Exercise objective: Give an exact copy of the data that follows, but none of its pictures.

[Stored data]
------
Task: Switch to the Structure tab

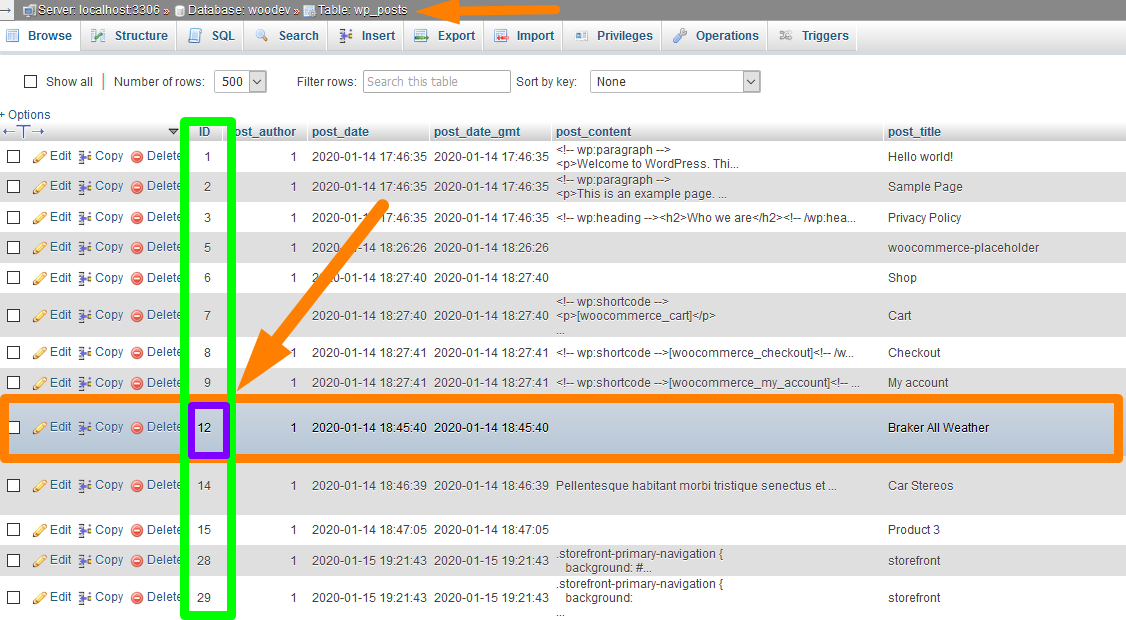Action: coord(130,36)
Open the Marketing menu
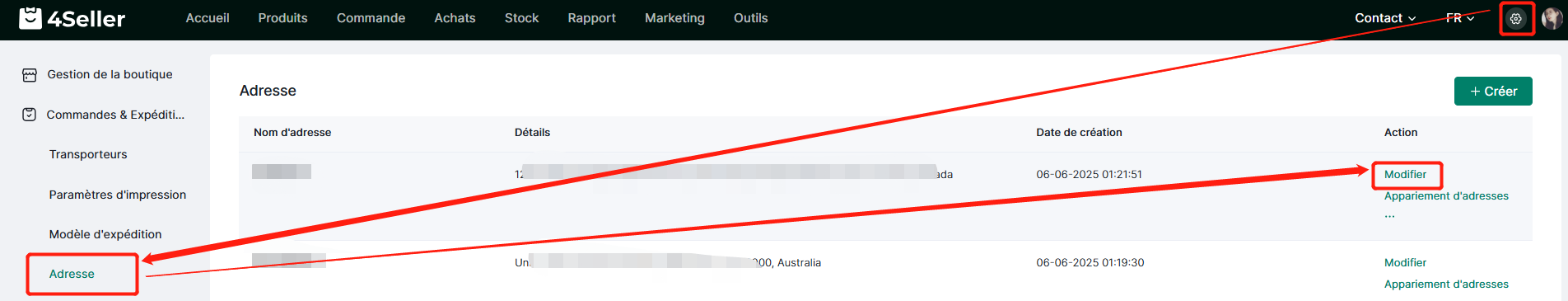 coord(674,18)
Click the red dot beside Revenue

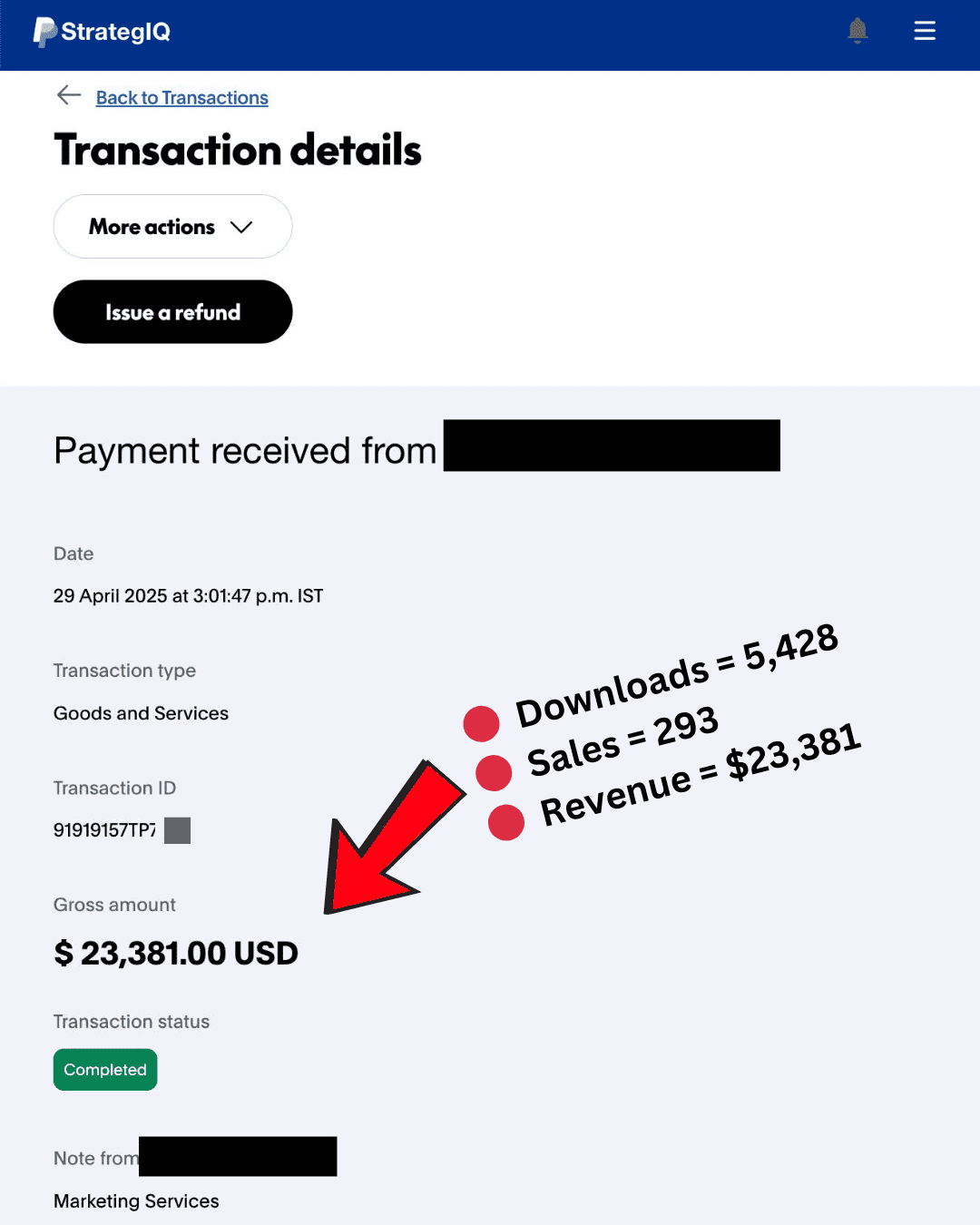click(x=506, y=822)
------
Response below:
Task: Switch to the Structure tab

Action: coord(130,36)
Open the Marketing menu
 coord(674,18)
Click the red dot beside Revenue

click(x=506, y=822)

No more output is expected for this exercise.